As humans, we have a tendency to look toward the future. We are always striving for that next milestone: to be old enough to drive, to find that special someone to marry, to become parents or grandparents, to get that next promotion in our career. In many ways, this is good. Our vision for the future drives us to set goals and work toward them. But ambition can also cause us to lose sight of the “right now” and overlook the blessings God gives us each day.
I see this in our ministries as well. Over the years, synod has mandated that our congregations work together in a variety of areas, including disaster response, global mission, disability awareness, abuse prevention, faith formation, race relations, justice, or worship. We’ve started ministries and hired staff to address these shared mandates, and those staff are passionate and dedicated about that to which they’ve been called.
From my vantage point, I see staff giving their time, talents, sweat, and tears to their work. Many of the success stories from these efforts are shared on these pages of The Banner each month. Yet for every success, we remain painfully aware of areas where the work is not yet accomplished.
We see the great need that continues to exist in our world, and we feel frustrated that our efforts are not yet meeting them. There continue to be communities who are hungry, people who have not heard the gospel, congregations who remain inaccessible to those with disabilities, systems that perpetuate racism, and places that do not adequately prevent abuse.

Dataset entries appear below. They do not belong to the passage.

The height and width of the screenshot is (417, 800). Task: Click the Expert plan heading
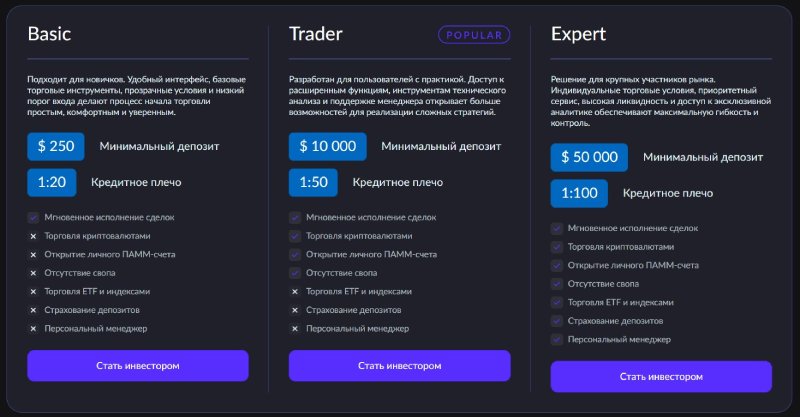click(579, 34)
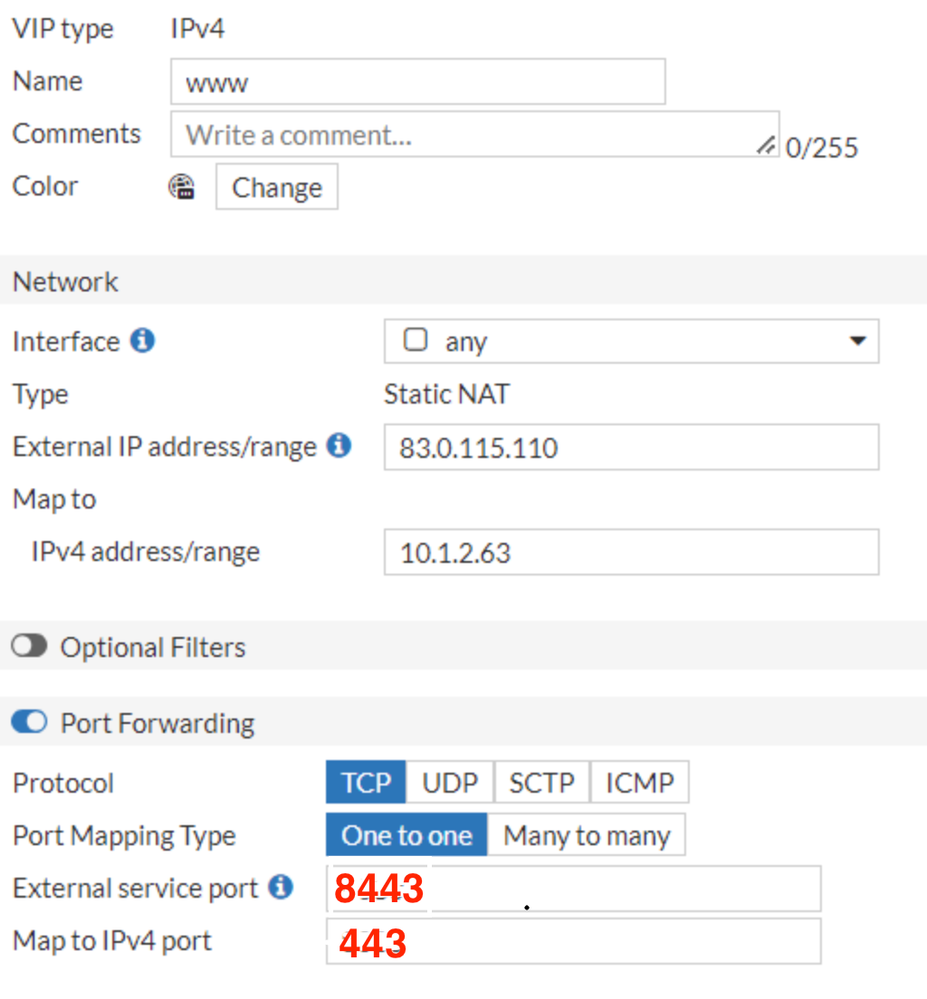Click the External IP address field 83.0.115.110

tap(631, 447)
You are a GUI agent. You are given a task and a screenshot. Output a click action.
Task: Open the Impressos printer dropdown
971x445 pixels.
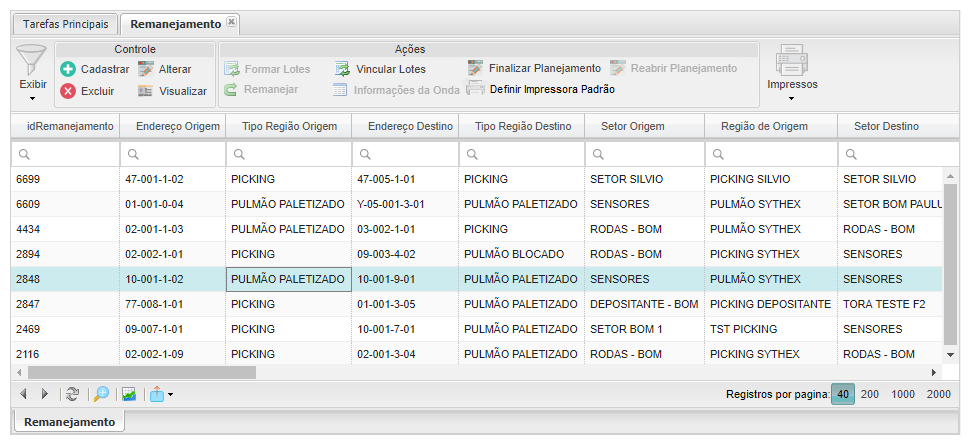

I encourage us to not grow weary. Rather than merely looking toward the future and all that remains to be accomplished, let us also pay attention to the blessings happening right now.
When we consider the truth that we’re not where God wants us to be yet, let’s not forget to pause and recognize some encouraging signposts of where we are now.
We’re not there yet, but still we see new churches being planted, new leaders being engaged, and many new cultures and peoples being integrated into the denomination—and all are being mutually transformed into the likeness of Christ.
As we strive to live the kind of lives described in 1 Peter 4:8-11, using the gifts we have received as faithful stewards of God’s grace, let us look at the daily evidence around us and notice the many ways that God is already blessing our efforts. And let us give thanks for God’s faithfulness even as we pray for the work that lies ahead.